What to do:
Begin with the line that holds "How do I perform: Check" and repeat each line after it exactly, ending with the last line of the listing.

Records supplied:
[Start of section]
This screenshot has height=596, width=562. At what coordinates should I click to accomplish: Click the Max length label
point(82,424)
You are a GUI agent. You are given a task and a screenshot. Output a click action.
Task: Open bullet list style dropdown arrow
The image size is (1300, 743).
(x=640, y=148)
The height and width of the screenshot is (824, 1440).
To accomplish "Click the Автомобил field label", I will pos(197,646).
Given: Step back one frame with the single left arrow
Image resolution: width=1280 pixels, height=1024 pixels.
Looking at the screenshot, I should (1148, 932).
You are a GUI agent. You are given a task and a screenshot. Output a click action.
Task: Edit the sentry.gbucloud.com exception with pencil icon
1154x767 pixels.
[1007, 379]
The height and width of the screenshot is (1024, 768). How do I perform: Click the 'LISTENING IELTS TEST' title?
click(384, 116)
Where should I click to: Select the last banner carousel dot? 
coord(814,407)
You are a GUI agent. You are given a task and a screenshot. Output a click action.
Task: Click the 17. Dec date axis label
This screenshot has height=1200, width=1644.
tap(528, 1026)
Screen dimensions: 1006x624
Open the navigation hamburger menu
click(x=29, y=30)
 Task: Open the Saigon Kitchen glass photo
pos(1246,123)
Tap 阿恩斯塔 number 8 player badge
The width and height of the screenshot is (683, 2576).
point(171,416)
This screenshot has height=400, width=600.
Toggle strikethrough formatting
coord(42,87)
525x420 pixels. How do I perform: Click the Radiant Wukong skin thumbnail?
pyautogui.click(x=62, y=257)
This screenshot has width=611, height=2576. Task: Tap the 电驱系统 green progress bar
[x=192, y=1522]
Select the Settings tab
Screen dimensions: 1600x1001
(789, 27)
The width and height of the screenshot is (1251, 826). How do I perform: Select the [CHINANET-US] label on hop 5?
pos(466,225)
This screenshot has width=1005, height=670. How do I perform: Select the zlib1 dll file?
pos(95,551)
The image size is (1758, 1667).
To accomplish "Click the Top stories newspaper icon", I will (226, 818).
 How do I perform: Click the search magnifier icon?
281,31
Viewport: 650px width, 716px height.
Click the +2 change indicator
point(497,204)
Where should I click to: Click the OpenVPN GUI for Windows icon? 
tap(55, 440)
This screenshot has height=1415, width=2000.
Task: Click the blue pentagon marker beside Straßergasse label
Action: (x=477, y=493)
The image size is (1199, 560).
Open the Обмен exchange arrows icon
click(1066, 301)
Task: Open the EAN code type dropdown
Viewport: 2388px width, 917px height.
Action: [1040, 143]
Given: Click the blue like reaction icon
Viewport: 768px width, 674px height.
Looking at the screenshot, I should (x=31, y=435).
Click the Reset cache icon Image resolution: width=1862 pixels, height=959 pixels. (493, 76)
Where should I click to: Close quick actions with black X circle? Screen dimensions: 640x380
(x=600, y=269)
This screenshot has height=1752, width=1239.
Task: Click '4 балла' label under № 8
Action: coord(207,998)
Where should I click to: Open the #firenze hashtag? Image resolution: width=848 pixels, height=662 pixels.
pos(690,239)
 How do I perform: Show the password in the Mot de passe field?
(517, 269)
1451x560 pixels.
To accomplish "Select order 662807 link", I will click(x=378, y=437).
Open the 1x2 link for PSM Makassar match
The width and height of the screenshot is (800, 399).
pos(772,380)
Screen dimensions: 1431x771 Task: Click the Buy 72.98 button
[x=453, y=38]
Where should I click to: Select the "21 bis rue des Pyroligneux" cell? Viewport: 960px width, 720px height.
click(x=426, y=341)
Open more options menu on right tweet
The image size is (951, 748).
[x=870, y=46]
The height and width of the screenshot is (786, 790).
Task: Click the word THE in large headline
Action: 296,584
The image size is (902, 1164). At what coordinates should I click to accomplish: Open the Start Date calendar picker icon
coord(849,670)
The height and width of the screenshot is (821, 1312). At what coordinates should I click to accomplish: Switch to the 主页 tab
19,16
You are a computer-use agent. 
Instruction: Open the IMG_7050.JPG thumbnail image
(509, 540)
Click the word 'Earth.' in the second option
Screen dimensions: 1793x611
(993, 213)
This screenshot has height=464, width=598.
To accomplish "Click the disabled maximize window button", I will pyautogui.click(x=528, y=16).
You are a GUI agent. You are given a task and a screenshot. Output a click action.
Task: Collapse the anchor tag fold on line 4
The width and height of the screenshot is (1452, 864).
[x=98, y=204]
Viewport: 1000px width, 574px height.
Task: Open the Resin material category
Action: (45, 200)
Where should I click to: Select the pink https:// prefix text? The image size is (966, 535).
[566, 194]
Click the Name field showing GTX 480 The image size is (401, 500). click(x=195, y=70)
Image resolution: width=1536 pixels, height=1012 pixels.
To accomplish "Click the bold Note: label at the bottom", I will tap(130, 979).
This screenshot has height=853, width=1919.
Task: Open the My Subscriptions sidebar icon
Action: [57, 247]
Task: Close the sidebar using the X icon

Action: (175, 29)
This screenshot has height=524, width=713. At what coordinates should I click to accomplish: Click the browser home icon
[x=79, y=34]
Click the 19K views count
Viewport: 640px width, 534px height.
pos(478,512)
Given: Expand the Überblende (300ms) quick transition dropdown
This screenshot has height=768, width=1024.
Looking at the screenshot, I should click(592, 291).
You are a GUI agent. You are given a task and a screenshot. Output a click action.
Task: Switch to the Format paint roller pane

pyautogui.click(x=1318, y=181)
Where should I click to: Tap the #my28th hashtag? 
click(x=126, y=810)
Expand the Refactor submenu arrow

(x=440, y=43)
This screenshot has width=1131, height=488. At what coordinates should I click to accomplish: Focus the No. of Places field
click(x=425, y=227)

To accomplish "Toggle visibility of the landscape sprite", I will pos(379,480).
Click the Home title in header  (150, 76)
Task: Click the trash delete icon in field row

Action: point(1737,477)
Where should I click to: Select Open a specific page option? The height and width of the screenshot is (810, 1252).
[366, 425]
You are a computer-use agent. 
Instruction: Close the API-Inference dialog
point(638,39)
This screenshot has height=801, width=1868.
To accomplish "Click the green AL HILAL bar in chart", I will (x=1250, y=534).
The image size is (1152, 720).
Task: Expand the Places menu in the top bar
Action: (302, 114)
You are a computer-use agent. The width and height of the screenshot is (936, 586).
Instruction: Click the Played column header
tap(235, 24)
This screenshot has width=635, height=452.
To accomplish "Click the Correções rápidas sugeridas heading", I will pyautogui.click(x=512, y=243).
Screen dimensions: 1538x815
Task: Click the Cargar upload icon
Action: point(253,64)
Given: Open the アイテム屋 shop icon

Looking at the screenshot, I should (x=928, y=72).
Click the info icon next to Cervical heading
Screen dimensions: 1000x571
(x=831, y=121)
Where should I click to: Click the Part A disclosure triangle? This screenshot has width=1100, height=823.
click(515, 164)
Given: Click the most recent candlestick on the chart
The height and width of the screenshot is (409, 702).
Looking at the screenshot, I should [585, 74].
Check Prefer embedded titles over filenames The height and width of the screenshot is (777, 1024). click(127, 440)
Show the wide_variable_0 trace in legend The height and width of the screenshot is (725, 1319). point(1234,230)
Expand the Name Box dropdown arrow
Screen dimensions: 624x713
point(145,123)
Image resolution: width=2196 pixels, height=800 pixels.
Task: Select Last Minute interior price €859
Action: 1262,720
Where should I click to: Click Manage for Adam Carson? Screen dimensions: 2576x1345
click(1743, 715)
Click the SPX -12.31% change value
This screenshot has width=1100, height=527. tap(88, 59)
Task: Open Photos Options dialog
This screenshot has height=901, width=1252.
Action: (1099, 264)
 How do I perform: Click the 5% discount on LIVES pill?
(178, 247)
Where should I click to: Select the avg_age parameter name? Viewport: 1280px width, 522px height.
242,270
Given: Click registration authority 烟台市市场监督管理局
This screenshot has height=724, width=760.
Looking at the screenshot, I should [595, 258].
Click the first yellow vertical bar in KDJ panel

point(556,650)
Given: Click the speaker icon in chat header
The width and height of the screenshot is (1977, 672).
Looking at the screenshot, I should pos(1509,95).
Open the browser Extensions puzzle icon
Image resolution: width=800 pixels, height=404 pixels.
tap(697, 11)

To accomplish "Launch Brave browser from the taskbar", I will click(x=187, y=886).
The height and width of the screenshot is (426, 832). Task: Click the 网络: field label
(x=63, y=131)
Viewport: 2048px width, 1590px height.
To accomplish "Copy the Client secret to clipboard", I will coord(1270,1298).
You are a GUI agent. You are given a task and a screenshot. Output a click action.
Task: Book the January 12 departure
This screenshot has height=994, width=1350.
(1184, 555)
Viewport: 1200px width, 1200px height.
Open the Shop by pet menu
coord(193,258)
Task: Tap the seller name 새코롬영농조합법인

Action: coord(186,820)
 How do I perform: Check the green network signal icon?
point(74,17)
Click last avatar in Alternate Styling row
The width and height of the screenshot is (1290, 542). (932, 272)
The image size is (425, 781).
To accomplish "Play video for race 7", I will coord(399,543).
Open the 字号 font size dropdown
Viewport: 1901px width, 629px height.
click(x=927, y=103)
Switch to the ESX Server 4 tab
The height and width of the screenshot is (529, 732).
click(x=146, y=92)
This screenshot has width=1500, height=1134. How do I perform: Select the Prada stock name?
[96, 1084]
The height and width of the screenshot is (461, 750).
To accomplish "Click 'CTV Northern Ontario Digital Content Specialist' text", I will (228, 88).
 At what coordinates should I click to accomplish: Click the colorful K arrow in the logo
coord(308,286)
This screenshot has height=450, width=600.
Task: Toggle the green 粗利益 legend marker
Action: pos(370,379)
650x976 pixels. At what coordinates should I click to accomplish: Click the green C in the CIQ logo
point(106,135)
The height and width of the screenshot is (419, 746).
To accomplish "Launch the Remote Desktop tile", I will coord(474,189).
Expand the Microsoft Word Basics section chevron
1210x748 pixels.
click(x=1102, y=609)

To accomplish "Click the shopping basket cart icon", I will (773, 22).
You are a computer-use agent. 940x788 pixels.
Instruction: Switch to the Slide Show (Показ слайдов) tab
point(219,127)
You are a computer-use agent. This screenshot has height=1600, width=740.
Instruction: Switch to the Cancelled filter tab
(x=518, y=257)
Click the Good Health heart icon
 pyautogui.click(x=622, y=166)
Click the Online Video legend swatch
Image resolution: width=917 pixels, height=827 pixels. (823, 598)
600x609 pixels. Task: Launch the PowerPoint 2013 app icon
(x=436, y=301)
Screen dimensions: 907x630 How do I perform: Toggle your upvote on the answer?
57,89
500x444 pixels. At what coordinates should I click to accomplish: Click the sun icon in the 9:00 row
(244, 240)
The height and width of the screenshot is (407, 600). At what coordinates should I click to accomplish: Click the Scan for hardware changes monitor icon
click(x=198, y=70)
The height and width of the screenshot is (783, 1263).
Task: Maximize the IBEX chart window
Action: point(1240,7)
[End of section]
Response area:
 How do I perform: Check the green network signal icon?
point(74,17)
Click last avatar in Alternate Styling row
The width and height of the screenshot is (1290, 542). (932, 272)
The image size is (425, 781).
To accomplish "Play video for race 7", I will coord(399,543).
Open the 字号 font size dropdown
Viewport: 1901px width, 629px height.
click(x=927, y=103)
Switch to the ESX Server 4 tab
The height and width of the screenshot is (529, 732).
click(x=146, y=92)
This screenshot has width=1500, height=1134. How do I perform: Select the Prada stock name?
[96, 1084]
The height and width of the screenshot is (461, 750).
To accomplish "Click 'CTV Northern Ontario Digital Content Specialist' text", I will (228, 88).
 At what coordinates should I click to accomplish: Click the colorful K arrow in the logo
coord(308,286)
This screenshot has height=450, width=600.
Task: Toggle the green 粗利益 legend marker
Action: pos(370,379)
650x976 pixels. At what coordinates should I click to accomplish: Click the green C in the CIQ logo
point(106,135)
The height and width of the screenshot is (419, 746).
To accomplish "Launch the Remote Desktop tile", I will coord(474,189).
Expand the Microsoft Word Basics section chevron
1210x748 pixels.
click(x=1102, y=609)

To accomplish "Click the shopping basket cart icon", I will (773, 22).
You are a computer-use agent. 940x788 pixels.
Instruction: Switch to the Slide Show (Показ слайдов) tab
point(219,127)
You are a computer-use agent. This screenshot has height=1600, width=740.
Instruction: Switch to the Cancelled filter tab
(x=518, y=257)
Click the Good Health heart icon
 pyautogui.click(x=622, y=166)
Click the Online Video legend swatch
Image resolution: width=917 pixels, height=827 pixels. (823, 598)
600x609 pixels. Task: Launch the PowerPoint 2013 app icon
(x=436, y=301)
Screen dimensions: 907x630 How do I perform: Toggle your upvote on the answer?
57,89
500x444 pixels. At what coordinates should I click to accomplish: Click the sun icon in the 9:00 row
(244, 240)
The height and width of the screenshot is (407, 600). At what coordinates should I click to accomplish: Click the Scan for hardware changes monitor icon
click(x=198, y=70)
The height and width of the screenshot is (783, 1263).
Task: Maximize the IBEX chart window
Action: point(1240,7)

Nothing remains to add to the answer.